It’s a big mess! I suspect we will not muster the energy to resolve the economic, social, academic and political challenges until we recognize our moral responsibilites imbedded in the current state of affairs and accept, in justice, the obligation we have to more than our own biological children.

Contours of Capacity

I landed in Phoenix seven days ago with a quote from Dag Hammarskjold’s Markings framing my arrival: “Each day a life. Each morning we must hold out the chalice of our being to receive, to carry, and give back.  It must be held out empty – for the past must only be reflected in its polish, its shape, its capacity.”  Enduring gifts of family, companionship, place, years and memory invited me to trust my emptiness as the markings of capacity.

For decades my brother Jerry made sure my sister-in-law had a fresh long-stem red rose on the coffee table. This was my first visit since his funeral in July so there was a boatload of apprehension about his absence. I arrived at Marilyn’s house on the first morning with a fresh red rose from the same Safeway that was Jerry’s source. We shared a tearful embrace in the family room within eye-shot of Jerry’s recliner, his mantra fresh in my ears: “Life on life’s terms.”

How proud he would be, and I am, of his sons! On Sunday evening, in the side yard of the home where the boys grew into men, 39 y/o Matt leapt with sweeping command of airspace tossing a football to a jumble of Jerry’s grandkids – unknown to Matt I recognized his father’s athleticism and good-looks flashing across his face. We had just returned from the zoo where the kids were strategically preoccupied with all-things exotic allowing this godfather to savor with approval stories of a godson’s incessant juggling of parenting, profession and priorities. What is “success”? How is its definition different at different times in our lives? Quantification, calculation are so inadequate, deficient. Marilyn had previously presented Jerry’s walking stick to me. I was grateful to lean upon its sturdy base while we made our way through the elephants, camels, flamingos, jaguars and macaws!

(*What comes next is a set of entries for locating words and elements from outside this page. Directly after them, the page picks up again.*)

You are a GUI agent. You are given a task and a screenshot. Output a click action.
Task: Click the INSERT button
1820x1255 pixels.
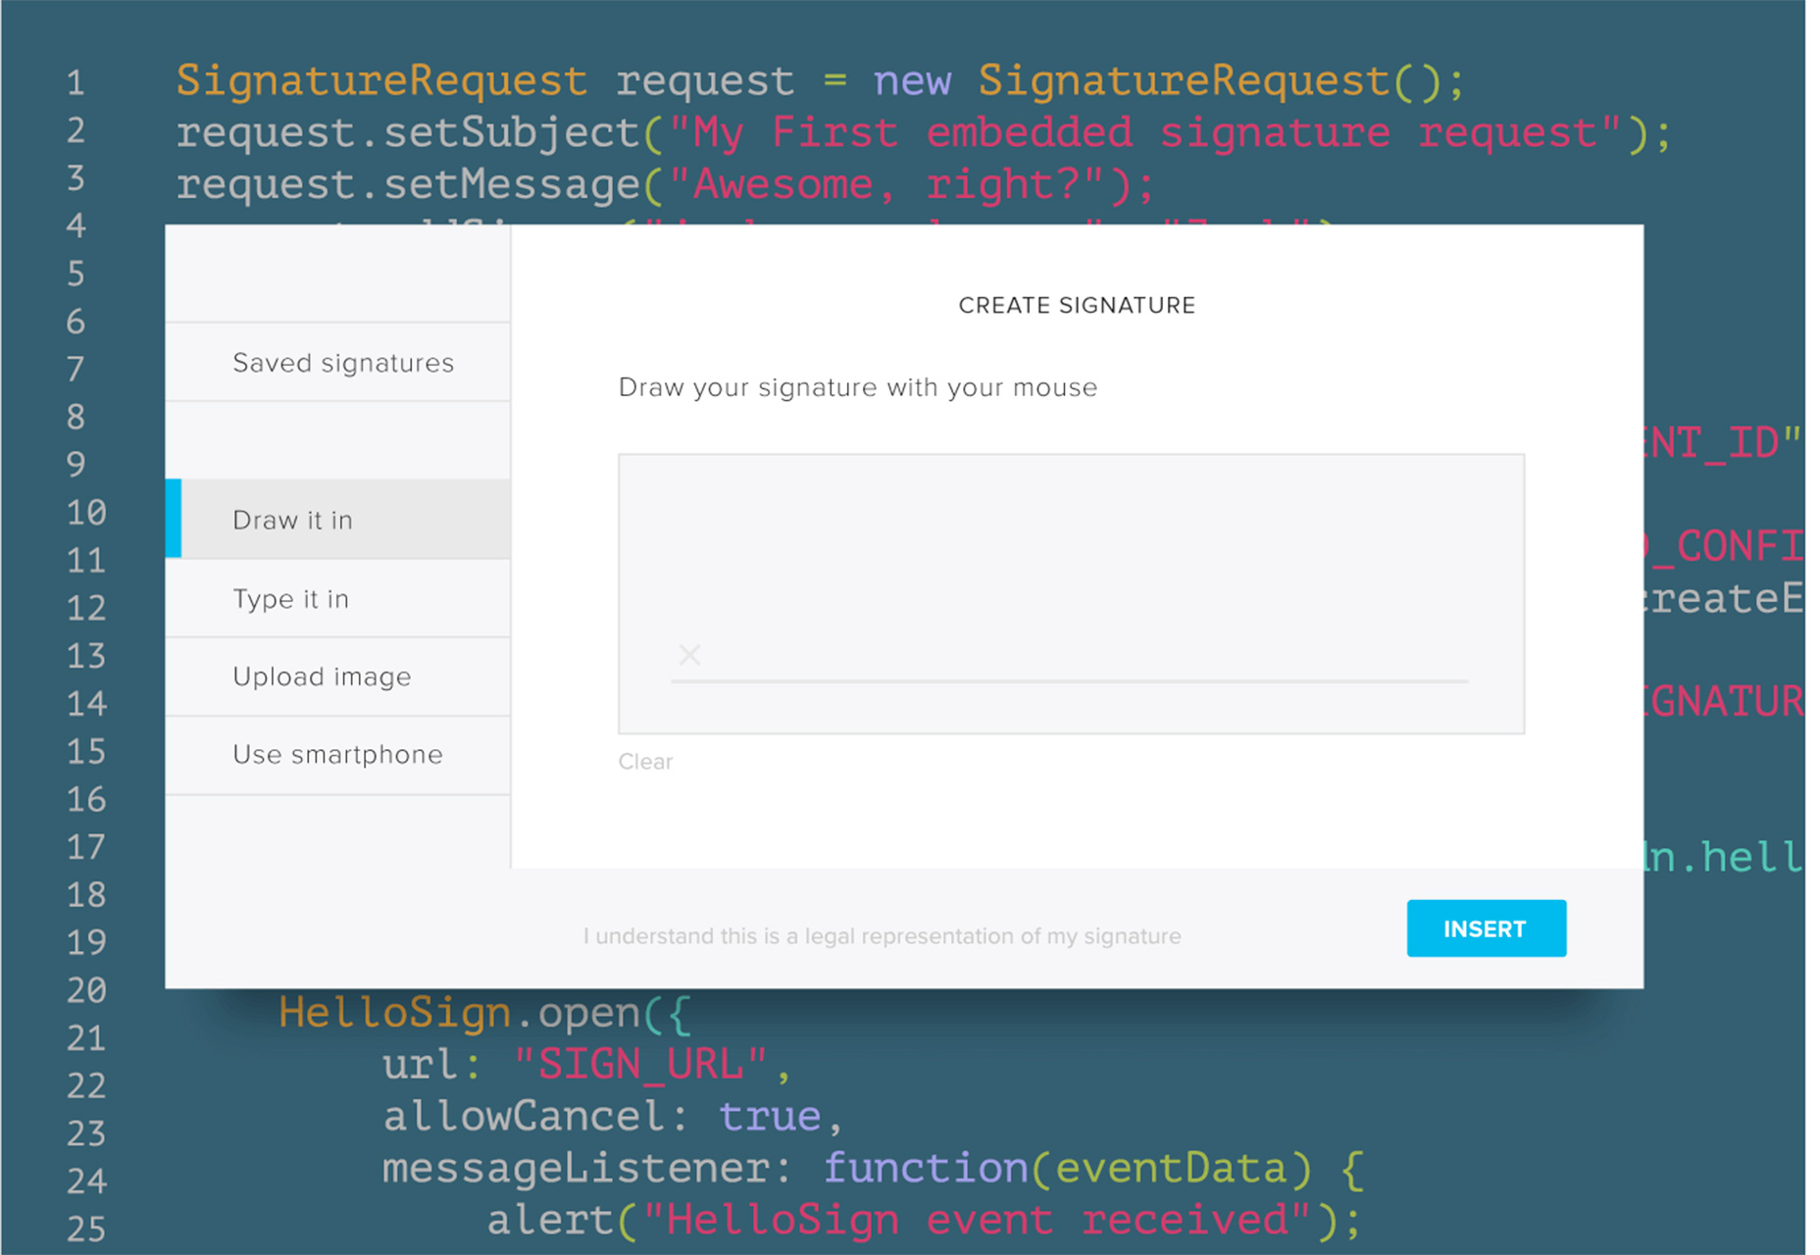coord(1485,929)
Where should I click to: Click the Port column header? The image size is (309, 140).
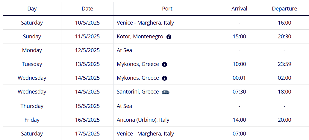(x=167, y=9)
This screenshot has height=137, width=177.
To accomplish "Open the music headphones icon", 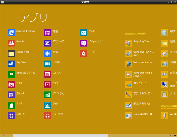I will pos(47,115).
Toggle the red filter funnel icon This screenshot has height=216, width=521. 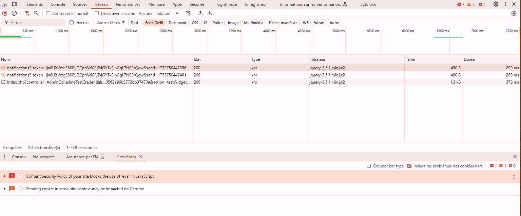coord(27,13)
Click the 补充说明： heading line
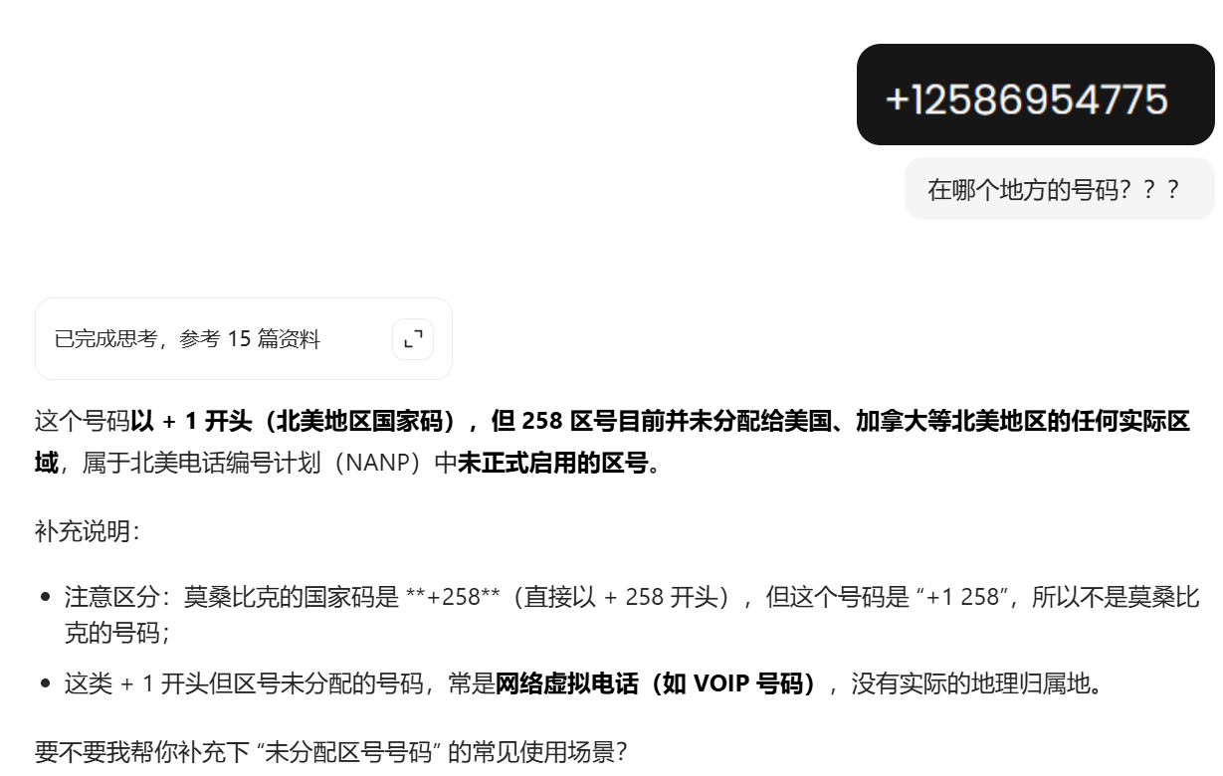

Before dinner Chris garnered an uncle’s unspoken praise and admiring attention when he dismissed his choice of ice water as a matter of Lenten abstinence. His eldest would later share her frustration with “giving up candy” but failing to “make it through Ash Wednesday.” She quickly shifted to excitement at the prospect of her fourth grade class being able to enact the Stations of the Cross at church on April 12. With an inward smile I commiserated with Ella’s frustration and delight – of course we fall short with even our best intentions. Perhaps the point is not our success or endurance but our need for God and enduring providence.  Enacting the Stations of the Cross will serve her well – hopefully a far distant time from now – when life inevitably presents them to her in a myriad of forms. But that avuncular wisdom should surely wait another time. We had a multiplicity of blessings before dinner as numerous children vied for the prestige of leading our family prayer. What goes through a grandparent’s heart at a moment like that?

My mind remains awash with the prospect of Ella’s class enacting the Stations of the Cross. I was reminded all too well throughout the week. Staying with a dear sister is a precious gift but provides yet another lesson in letting-go and moving-on. Claudia and her husband share a love strengthened by having grieved the loss of their first loves. Dean is an absolutely marvelous man! Thankfully, love is not a zero-sum game and he and Claudia have no need to disguise an enduring love for Carol and John. News on Saturday of a sister-in-law’s uterine cancer weighs heavy as another cross to bear with a tenacity only hope can inspire. The prospect of a favorite nephew’s move to Boston comes with the sobering reality of seeing much less of him, and his objectively adorable pre-school daughters. A weekend retreat at the Franciscan Renewal Center imprinted a resonant image of Moses – a man of privilege as a member of Pharaoh’s household whose fidelity to his core identity transformed him into a poor desert nomad with leadership and authority of a very different sort.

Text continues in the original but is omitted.